Glover v. State

James R. Cooper, Judge,

dissenting. I respectfully dissent. The majority opinion accurately states the facts and fairly outlines the arguments put forth by the appellant and the appellee. However, it is worthy of additional emphasis that the State did not charge the appellant under the provision of Ark. Stat. Ann. § 41-2811 (Repl. 1977) dealing with escape from custody by convicted felons. Clearly, the appellant was guilty of that section of the statute. The State chose to proceed on the theory that the appellant escaped from a correctional facility and the majority has seen fit to affirm the trial court’s decision that a holding cell in the Pulaski County Courthouse is a “correctional facility”. The theory of the majority opinion seems to be that any place police officers use to confine individuals during transport between jails and courts can constitute a “correctional facility” (excluding clear custodial confinement, such as in motor vehicles). The majority opinion then opens the door for witness rooms, judges’ chambers, sheriffs’ offices, or any other room in a courthouse to be considered a “correctional facility’ ’ so long as that particular room is used regularly for the confinement of individuals in custody. I simply do not believe that the legislature intended such a broad result.

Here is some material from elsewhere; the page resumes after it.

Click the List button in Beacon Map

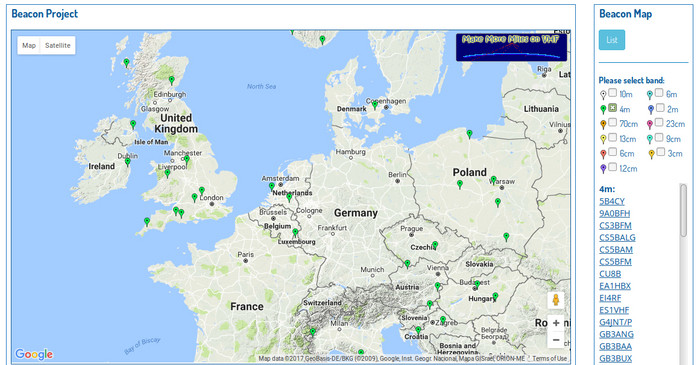click(x=612, y=40)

In addition, I think the trial court erred in failing to give the requested instruction. Where there is any evidence to support the giving of an instruction on a lesser included offense, it must be given. Sargent v. State, 272 Ark. 336, 614 S. W.2d 503 (1981). The trial court commits reversible error if he refuses to instruct the jury on a lesser included offense if there is testimony furnishing a reasonable basis on which the accused may be found guilty of the lesser offense. Glover v. State, 273 Ark. 376, 619 S.W.2d 629 (1981); Caton v. State, 252 Ark. 420, 479 S.W.2d 537 (1972).